* **TEXT EXTRACT**:

· · ·

Friday, September 19, 2008

Goodbye Pak Lah




IS PAK LAH LEAVING BY THE BACK DOOR?

WHO IS KNOCKING ON THE FRONT?


Critical questions rise like morning mists as Pak Lah agonizes about how he shall make his exit after five years of weird leadership. At the Umno Supreme Council meeting on Thursday he was told he would not get enough nominations should he choose to contest the party election in December.

His day is done. He should leave before Oct. 9 when the party divisions begin to nominate the contestants for the Supreme Council.

With Pak Lah assumed crippled and out, members have now to decide about how to rehabilitate party and nation.

Datuk Seri Abdullah Ahmad Badawi (Pak Lah) will be remembered for suspending democratic elections for all numbers one and two positions in Umno in the first party election he presided.

It was his means to ensure he will not be contested. Consequently the 2004 Umno Supreme Council elections became a market for votes.

More than 50 Umno veterans appealed to him to restore democracy in the party immediately after. It did not bother him.

He instead postponed the next Umno election by more than a year on the pretext he intended to call the general elections in 2007, which he did not, resulting in the 8 March 2008 general elections being his doomsday.

In the run-up to the upcoming Umno Supreme Council election reports of corrupt practices abound and one Menteri Besar (Chief Minister) has opted not to contest in protest of the rampant vote buying.


Five Years Destruction


The five years of Pak Lah at the helm of the party and government have been destructive. He not only refused to continue with the purpose and vision of his predecessor but he instead dismantled piece by piece what Dr. Mahathir had done, including selling Proton’s holdings of Augusta for Euro One which was later sold for about USD300 million.

· · ·

* **DATASET EXCERPT**:
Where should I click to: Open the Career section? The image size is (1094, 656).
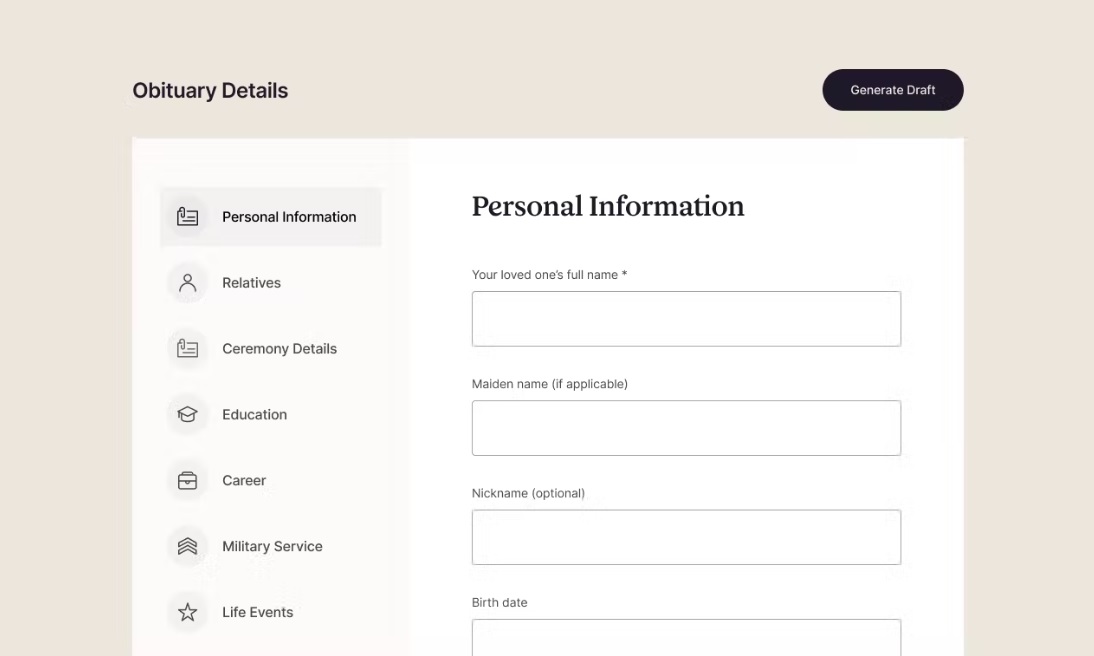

· · ·

* **EXERCISE TASK 1**:
Answer these questions from the post about Pak Lah:
(a) By what date does the post say he should leave?
(b) How many Umno veterans appealed to him to restore democracy in the party?
(c) On what date were the general elections that the post calls his doomsday?
* **EXERCISE TASK 2**: Please carry on the post about Pak Lah from its last sentence.
The listing is separate material from the post about Pak Lah.

* **ANSWER 1**:
(a) Oct. 9
(b) More than 50
(c) 8 March 2008

* **ANSWER 2**:
Dr. M, soured to his gallbladder over his choice of successor, remarked Pak Lah has said nothing about the global financial crisis. The Ringgit began to weaken against the USD after gaining some ground, prompting Dr.M to suggest pegging it once more.

But even when the Lehman Brothers collapse caused Asian bourses to yoyo in panic The Premier still said nothing.

In his Family First leadership the son-in-law, Khairy Jamaluddin, in his wish to become prime minister before he turns 40, already has several of his men appointed ministers and deputy ministers.

In scrap-yards in Sungai Chua and Serendah are a couple of thousand Rapid KL buses left to rust when the country is in dire need of an efficient public transport system. In many cases, bus services have been terminated since the sudden fuel-price hike in June.

There is no more bus plying the route from Kuala Kubu Bharu to the Fraser’s Hill resort for instance.

The Komuter (train) that ran every 10 minutes is now running once in 20 minutes and the trip from Rawang to Kuala Kubu Bharu which ran every half hour now runs once an hour. Some people say these problems of dysfunction are linked to the son’s companies.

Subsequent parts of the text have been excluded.